Report the number of lines in the data below where the string "will" shows up, and only that number.
=== EXCERPTED DATA ===
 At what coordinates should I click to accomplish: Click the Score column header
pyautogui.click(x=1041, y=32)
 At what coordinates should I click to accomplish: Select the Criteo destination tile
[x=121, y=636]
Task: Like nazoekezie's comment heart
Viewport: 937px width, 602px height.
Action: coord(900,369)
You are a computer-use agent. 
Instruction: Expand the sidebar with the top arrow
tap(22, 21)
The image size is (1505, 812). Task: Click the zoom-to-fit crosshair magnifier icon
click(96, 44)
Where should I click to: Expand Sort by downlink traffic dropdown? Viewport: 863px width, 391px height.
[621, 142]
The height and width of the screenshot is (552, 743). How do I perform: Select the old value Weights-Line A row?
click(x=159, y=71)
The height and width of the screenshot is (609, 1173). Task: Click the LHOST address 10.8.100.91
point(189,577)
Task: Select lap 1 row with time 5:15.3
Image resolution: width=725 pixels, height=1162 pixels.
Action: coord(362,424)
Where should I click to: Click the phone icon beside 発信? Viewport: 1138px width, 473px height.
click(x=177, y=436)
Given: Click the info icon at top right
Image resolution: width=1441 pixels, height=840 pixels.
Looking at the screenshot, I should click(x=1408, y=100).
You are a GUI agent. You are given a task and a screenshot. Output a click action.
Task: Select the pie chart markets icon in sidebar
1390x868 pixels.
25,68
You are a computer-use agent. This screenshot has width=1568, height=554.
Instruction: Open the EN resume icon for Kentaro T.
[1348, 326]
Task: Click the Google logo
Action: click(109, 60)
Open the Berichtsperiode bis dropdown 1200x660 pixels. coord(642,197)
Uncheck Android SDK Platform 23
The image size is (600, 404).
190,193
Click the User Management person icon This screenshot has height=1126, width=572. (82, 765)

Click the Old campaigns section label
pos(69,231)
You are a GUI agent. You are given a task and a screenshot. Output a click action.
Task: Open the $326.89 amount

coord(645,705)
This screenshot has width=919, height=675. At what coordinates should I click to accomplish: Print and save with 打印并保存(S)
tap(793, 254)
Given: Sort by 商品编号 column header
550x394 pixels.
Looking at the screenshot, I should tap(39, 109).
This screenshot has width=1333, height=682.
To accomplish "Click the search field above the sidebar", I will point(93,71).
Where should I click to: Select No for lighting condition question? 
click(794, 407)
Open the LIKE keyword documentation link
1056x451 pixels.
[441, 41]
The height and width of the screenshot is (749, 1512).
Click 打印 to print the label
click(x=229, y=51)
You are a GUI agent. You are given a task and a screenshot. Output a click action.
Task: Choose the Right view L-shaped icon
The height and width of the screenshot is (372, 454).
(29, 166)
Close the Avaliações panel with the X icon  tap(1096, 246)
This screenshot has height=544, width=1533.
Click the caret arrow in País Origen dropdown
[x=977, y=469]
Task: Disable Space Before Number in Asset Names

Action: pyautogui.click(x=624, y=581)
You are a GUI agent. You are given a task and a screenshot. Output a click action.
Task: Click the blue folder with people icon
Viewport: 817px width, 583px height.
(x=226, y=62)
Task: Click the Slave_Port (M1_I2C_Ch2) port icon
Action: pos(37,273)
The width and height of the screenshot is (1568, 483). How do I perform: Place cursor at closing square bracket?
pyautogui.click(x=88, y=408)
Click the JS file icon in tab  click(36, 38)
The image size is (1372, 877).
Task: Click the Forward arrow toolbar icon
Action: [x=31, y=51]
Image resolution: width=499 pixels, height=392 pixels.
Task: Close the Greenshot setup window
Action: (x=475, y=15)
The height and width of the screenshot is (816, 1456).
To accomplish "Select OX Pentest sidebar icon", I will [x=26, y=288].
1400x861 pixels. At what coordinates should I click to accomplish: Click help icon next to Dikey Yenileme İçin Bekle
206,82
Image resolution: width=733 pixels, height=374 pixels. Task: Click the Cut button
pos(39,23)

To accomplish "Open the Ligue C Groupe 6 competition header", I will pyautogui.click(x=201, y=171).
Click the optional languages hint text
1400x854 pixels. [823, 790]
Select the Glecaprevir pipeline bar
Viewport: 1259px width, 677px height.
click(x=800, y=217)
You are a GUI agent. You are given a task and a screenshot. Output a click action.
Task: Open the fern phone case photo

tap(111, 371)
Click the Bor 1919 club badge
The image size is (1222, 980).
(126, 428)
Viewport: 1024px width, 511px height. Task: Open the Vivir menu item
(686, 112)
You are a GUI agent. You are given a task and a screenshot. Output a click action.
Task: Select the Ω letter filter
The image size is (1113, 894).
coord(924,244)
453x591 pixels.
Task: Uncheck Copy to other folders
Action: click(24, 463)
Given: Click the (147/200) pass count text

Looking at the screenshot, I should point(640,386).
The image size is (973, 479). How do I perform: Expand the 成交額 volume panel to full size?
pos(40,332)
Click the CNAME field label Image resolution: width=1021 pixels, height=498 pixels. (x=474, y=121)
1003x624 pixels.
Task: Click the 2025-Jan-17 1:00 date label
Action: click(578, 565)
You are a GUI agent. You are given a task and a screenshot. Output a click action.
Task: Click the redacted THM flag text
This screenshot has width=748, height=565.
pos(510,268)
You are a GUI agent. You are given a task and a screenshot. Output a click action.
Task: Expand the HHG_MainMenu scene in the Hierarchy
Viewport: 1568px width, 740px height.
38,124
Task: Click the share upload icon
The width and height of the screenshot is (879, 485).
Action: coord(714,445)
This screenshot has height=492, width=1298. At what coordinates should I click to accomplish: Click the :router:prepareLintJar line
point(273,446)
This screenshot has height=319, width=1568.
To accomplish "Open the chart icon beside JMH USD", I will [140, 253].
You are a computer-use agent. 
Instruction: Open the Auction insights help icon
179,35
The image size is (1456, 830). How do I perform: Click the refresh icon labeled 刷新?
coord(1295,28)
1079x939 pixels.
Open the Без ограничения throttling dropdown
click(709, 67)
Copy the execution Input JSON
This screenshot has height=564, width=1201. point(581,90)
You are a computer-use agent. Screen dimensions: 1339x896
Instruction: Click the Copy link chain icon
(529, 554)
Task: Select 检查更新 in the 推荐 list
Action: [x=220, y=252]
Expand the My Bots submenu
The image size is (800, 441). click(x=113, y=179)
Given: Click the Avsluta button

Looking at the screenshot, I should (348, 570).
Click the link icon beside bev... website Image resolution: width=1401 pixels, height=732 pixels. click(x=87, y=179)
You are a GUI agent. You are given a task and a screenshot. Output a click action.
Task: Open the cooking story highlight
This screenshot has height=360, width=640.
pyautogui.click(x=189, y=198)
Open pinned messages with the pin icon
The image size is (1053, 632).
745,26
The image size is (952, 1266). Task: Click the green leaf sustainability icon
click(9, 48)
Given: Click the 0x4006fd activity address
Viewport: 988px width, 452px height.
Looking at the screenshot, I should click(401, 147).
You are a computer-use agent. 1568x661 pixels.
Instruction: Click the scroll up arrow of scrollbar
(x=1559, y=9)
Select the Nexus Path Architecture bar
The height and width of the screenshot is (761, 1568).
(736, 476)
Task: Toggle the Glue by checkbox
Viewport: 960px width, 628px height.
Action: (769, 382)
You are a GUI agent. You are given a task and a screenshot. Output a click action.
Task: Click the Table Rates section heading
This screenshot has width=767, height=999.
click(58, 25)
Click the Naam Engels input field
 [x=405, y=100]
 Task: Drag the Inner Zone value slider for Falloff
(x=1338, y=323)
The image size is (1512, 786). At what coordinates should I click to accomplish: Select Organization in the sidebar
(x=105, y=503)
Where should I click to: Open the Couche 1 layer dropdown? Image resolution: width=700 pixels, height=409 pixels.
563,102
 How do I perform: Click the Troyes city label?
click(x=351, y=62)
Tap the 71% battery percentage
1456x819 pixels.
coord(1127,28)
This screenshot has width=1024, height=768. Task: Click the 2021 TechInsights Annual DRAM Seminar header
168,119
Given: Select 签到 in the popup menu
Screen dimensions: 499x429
===
** OUTPUT **
4